Sorakan Brimob di Sidang Kanjuruhan, Puncak Kegagalan Pengendali Massa Mengendalikan Diri Sendiri

- Advertisement -

Sekelompok anggota Brimob bersorak memberi dukungan kepada terdakwa perkara Kanjuruhan di PN Surabaya, Selasa (14/2/23). Beberapa dari mereka berteriak yel-yel khas mereka yakni “brigade!!”.

Sebenarnya ini salam yang biasa dalam kesatuan tersebut, karena tiap kesatuan tentunya punya salam atau yel-yel khas masing-masing yang digunakan untuk menambah kekompakan diantara mereka.
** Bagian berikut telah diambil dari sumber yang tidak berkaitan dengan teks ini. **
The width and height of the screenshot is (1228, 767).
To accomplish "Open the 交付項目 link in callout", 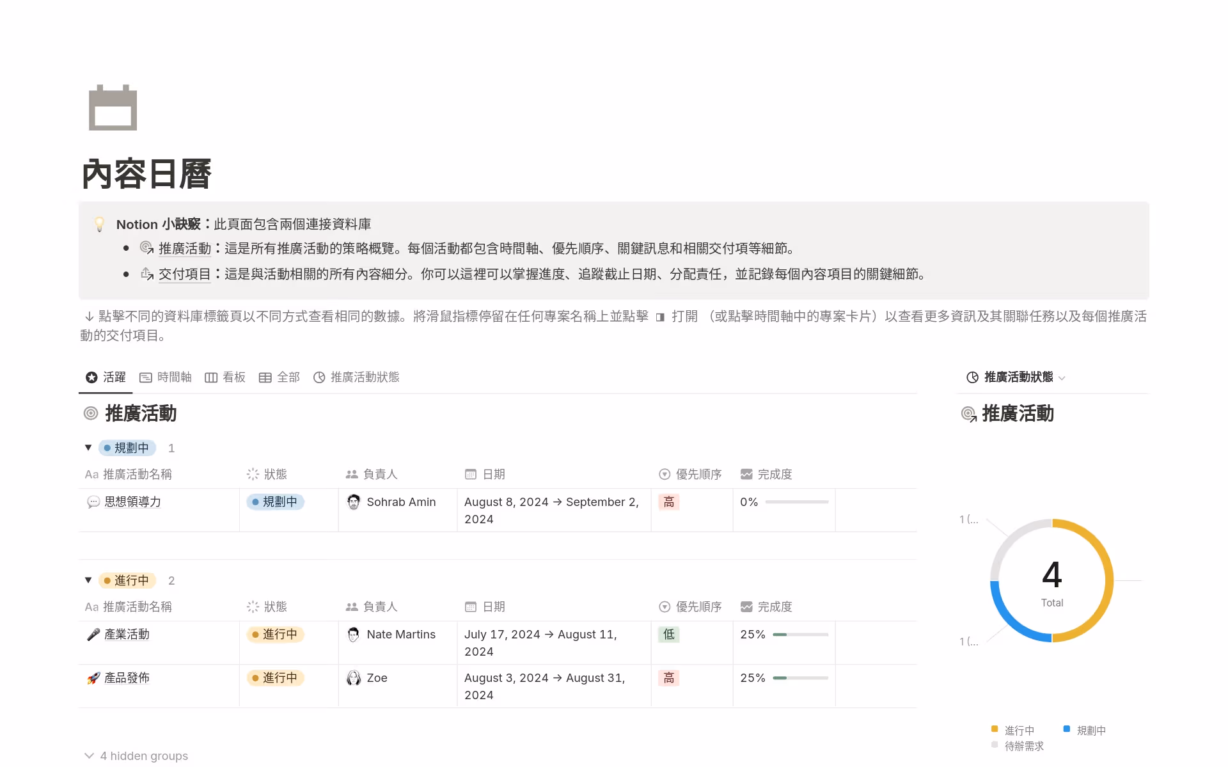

Menjadi luar biasa ketika yel tersebut diteriakan di pengadilan. Kenapa luar biasa? Karena pengadilan merupakan tempat sakral apalagi bagi hamba hukum termasuk aparat kepolisian. Maka sudah seharusnya setiap pihak menghargai pengadilan, termasuk tidak membuat keramaian. Apa jadinya jika setiap terdakwa atau pihak yang berperkara di persidangan membawa pendukung yang membuat kegaduhan? Misal ketika saksi atau korban dari Aremania bersaksi dan ada sekelompok Aremania lain menyanyikan yel-yel di pengadilan, apa ruang pengadilan tidak berubah menjadi ruang dengan keriuhan seperti pasar atau bahkan terminal?

Kedua, kehadiran mereka di persidangan kemarin harus jelas sebagai apa? Jika sebagai petugas keamanan, maka tidak tepat jika mereka memberi dukungan kepada salah satu pihak yang berperkara. Petugas keamanan harus berdiri di tengah, bukan di salah satu pihak. Jika kehadiran mereka sebagai pendukung pihak yang berperkara, apakah tepat jika mereka menggunakan seragam lapangan Brimob ke pengadilan? Sedangkan rekan Bharada E yang hadir memberi dukungan saja berpakaian baju letting (angkatan) mereka, karena memang tindakan tersebut merupakan tindakan diluar dinas.

Apalagi jika mengingat majelis hakim yang menangani perkara Kanjuruhan sudah sejak awal meminta pengunjung persidangan “dibatasi” dan bahkan petugas keamanan maupun “masyarakat” Surabaya melarang kehadiran Aremania dengan alasan agar situasi tetap kondusif. Harusnya mereka juga bertindak dengan kelakuan segelintir anggota Brimob kemarin, atau memang sengaja membatasi hanya dari pihak korban? Sedang pihak terdakwa bebas menghadirkan pendukung, termasuk yang membuat keriuhan di persidangan.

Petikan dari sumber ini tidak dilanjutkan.